Por lo tanto, los dos hijos, con solo 19 y 17 años, tuvieron que continuar la senda. La firma vivió un momento clave en los ochenta, con la adquisición de Autobuses de Calo, en Santiago de Compostela; y Empresa Boadilla, en Madrid. En 1986, El Rápido fue vendido a Ideal Auto (Iasa), que más tarde sería adquirida por Arriva. La familia se centró en la capital gallega y la española, donde a día de hoy mantienen las mismas marcas.

Como antiguamente, antes de la llegada de la democracia, todas las concesiones dependían del Estado al no haber autonomías, establecieron contacto con las autoridades de entonces. De esta manera, cuando en 1985 se creó el Consorcio Regional de Transportes de Madrid, consiguieron hacerse con la línea entre el centro y Boadilla del Monte. En este momento, Empresa Boadilla, una marca de Sanjuán Abad, gestiona una docena de rutas con ese origen y destino. En total, 55 autobuses. «Crece a un ritmo muy fuerte», dice Ramón.

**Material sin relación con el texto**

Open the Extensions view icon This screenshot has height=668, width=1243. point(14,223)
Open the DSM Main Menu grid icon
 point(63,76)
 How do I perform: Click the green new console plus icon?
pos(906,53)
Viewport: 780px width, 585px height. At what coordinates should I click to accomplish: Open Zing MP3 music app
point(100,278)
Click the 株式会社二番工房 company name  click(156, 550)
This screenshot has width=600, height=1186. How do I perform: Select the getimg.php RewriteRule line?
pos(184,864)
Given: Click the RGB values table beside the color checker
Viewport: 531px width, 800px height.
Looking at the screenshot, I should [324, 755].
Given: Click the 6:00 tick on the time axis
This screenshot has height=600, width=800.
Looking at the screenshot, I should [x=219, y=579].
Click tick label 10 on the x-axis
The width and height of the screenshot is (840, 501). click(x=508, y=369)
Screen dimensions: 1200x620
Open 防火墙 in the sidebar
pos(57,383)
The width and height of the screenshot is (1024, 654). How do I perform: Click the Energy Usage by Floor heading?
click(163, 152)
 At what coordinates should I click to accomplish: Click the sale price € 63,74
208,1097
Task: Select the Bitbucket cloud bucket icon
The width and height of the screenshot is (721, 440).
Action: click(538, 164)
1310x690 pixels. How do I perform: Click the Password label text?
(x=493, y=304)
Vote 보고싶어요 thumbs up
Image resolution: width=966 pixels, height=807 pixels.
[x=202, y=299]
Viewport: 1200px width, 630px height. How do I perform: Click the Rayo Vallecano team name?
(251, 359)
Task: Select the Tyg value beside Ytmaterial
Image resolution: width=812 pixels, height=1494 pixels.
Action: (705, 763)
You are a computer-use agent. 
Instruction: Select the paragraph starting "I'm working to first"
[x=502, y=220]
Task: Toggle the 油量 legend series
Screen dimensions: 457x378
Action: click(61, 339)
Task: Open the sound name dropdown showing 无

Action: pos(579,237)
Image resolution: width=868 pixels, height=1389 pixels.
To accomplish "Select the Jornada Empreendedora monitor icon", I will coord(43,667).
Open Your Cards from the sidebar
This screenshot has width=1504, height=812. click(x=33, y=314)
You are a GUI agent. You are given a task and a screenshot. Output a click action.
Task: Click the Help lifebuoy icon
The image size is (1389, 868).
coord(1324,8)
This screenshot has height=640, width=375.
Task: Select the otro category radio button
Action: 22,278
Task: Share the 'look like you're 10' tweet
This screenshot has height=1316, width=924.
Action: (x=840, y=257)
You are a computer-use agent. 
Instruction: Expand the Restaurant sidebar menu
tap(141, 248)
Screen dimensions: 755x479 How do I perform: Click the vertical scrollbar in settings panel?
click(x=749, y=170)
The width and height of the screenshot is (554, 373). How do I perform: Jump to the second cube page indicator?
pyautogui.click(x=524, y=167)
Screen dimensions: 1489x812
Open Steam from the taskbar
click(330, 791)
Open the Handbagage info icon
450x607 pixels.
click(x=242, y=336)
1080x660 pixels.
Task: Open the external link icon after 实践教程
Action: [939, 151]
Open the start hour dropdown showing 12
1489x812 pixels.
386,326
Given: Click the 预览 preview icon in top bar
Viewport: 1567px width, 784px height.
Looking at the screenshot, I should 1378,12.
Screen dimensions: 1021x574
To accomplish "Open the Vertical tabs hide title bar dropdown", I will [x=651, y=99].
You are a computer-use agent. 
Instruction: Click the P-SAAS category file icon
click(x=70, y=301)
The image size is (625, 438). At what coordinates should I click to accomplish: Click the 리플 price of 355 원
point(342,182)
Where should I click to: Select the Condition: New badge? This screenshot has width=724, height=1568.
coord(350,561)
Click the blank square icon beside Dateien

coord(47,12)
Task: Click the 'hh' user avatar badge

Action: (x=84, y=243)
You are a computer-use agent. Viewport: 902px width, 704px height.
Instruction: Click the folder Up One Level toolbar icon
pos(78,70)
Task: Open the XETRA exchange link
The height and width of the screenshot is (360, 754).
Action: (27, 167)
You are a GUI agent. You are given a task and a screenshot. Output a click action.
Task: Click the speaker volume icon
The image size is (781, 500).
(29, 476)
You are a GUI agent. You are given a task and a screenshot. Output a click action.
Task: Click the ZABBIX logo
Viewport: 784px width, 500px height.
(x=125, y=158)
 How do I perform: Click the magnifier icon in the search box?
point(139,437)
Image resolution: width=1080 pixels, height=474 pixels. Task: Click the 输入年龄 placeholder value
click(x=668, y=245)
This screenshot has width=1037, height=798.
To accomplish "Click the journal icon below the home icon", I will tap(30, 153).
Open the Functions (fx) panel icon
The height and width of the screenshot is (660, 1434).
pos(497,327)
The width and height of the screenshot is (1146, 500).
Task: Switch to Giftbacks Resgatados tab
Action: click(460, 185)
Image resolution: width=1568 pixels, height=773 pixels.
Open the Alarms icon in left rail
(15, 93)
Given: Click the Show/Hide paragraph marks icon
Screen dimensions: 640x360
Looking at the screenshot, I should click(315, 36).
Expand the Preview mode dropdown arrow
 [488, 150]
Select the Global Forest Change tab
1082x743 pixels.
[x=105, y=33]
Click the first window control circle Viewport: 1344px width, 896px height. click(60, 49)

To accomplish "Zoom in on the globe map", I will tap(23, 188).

Mientras, Autobuses de Calo, propiedad de Hedegasa, cubre el trayecto entre Santiago y la zona de Milladoiro, con una flota de 25 vehículos. «Fuimos pioneros en el famoso transporte metropolitano que ahora está de moda, de los primeros que nos centramos en las periferias de las ciudades», valora Maricarmen Sanjuán (A Coruña, 44 años), hija de Ramón y directora general de Sanjuán Abad. Además de ella, en la empresa trabaja su hermana Marina, en la asesoría jurídica.

No obstante, la expansión de la compañía que nació en Monfero no acaba ahí. En marzo del 2007 crearon Sanjuán Abad Transportes, en Portugal, donde absorbieron una compañía que tenía propiedades en Guinea Bisáu y Angola. En estos países, donde el transporte regular es todavía una novedad, tienen 37 y 9 autobuses, respectivamente. De hecho, en Guinea esperan llevar el próximo año algún vehículo más y hacerse con el monopolio de las líneas de bus. Mientras, en el país luso tienen estructura y seguramente haya alguna ruta pronto bajo su nombre.

Sumando Ineinsa, que gestiona las propiedades de la familia y maquinaria agrícola, cuentan con 170 empleados en España, a los que se añaden más de un centenar en África.

Lo que sigue en su sitio es el taller de Monfero. «Aunque es antieconómico y no tiene ningún sentido estratégico ni empresarial, mi padre siempre ha sido muy sentimental con él y le da mucha pena cerrarlo. Le tiene mucho cariño y, además, hay empleados de toda la vida», cuenta Maricarmen. Ramón justifica que «es un negocio más y su trabajo es importante». En O Xestal se reparan las averías más importantes y, de hecho, los autobuses que saldrán hacia Guinea se revisarán y prepararán allí. El jefe del taller es Carlos Cabanas, que vive en Ambroa (Irixoa), y el segundo es Antonio Marcos, de la parroquia cercana de Queixeiro. Trabajan en él desde los ochenta.

«Antes O Xestal, con los buses que pasaban por allí, tenía muchísima más vida, pero si cierras el taller, acabas de matar el pueblo del todo», concluye Maricarmen. Su padre, Ramón, que suma casi 62 años al frente del compendio de empresas, continuará visitando hasta que pueda la que siempre será su casa. El sábado, a las doce. No se olvida.